**EXERCISES:**
1/ Set down, word for word, the stretch of the draft novel opening from "Both writers had" through "Karisma is intrigued.".
2/ Rewrite the rows in the stretch from the line containing "Where should I" through the line containing "[x=19, y=827]", requests included, adding 91 to every coordinate number in the answers. Give back only those rows.

How does this sound? I added a bit for context...  Without it what I'm trying to do doesn't make sense.

The past haunts mankind regardless of their origin.
The constant among us? An inherent need to overcome our legacy...

How's that for a beginning?
     By no means am I a writer but when I read that in the first novel I'd ever agreed to proofread for an author, I was intrigued.
     The name's Karisma Kayos, and yes, it is pronounced the same as the word chaos, meaning complete disorder or confusion. As you can imagine, this makes for an extremely unfortunate name. But it's real, and it's mine, so I've learned to own it over the years. Once people get to know me they usually find I'm aptly named for my last name but not so much for my first. I have absolutely no charisma whatsoever and no matter what I do, or where I go, I always seem to find myself smack dab in the middle of a muddled mess. Much like the one I found myself in a week later when I began proofreading a different novel I was given by another author on The Derelict Writers Forum.
     I became instantly bewildered.
     Both writers had used the very same first few sentences to start their manuscripts. Initially, I thought I'd pulled up the wrong document until I began comparing the stories side by side. The question was, who was plagiarizing who? It couldn't possibly be a coincidence.
     Or was it?
 
As you can see, I need for that very first part to be profound and catchy or something, or it won't make sense why the character Karisma is intrigued.

**RECORDS FOR THIS EXERCISE:**
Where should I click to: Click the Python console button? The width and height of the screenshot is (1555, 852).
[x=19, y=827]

* * *

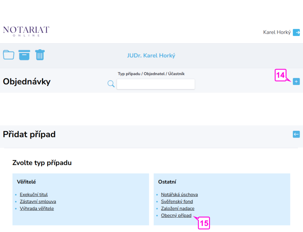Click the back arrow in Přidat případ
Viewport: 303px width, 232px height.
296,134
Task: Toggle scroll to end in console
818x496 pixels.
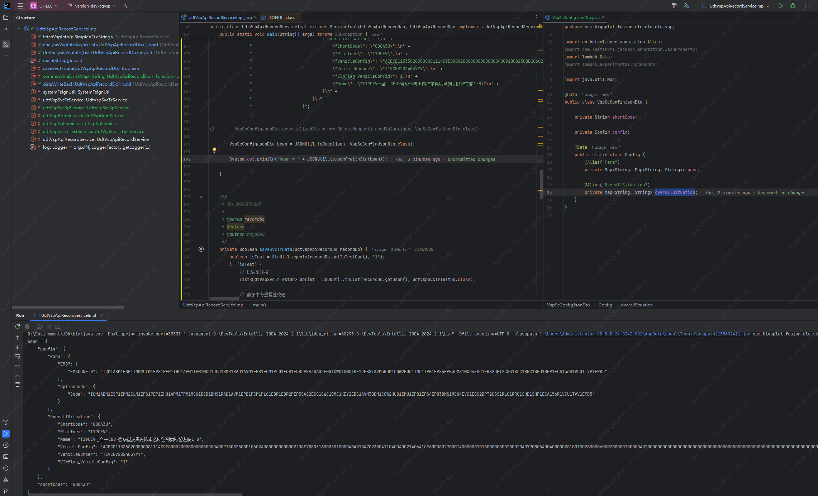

...

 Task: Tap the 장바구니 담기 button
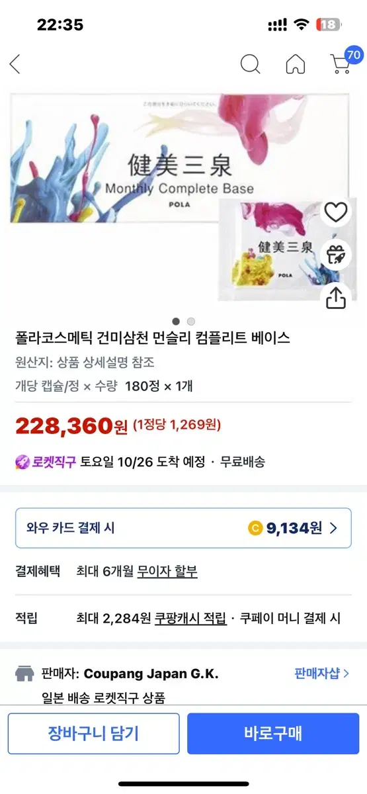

**WORKED ANSWERS:**
1/
Both writers had used the very same first few sentences to start their manuscripts. Initially, I thought I'd pulled up the wrong document until I began comparing the stories side by side. The question was, who was plagiarizing who? It couldn't possibly be a coincidence.
     Or was it?
 
As you can see, I need for that very first part to be profound and catchy or something, or it won't make sense why the character Karisma is intrigued.

2/
Where should I click to: Click the Python console button? The width and height of the screenshot is (1555, 852).
[x=110, y=918]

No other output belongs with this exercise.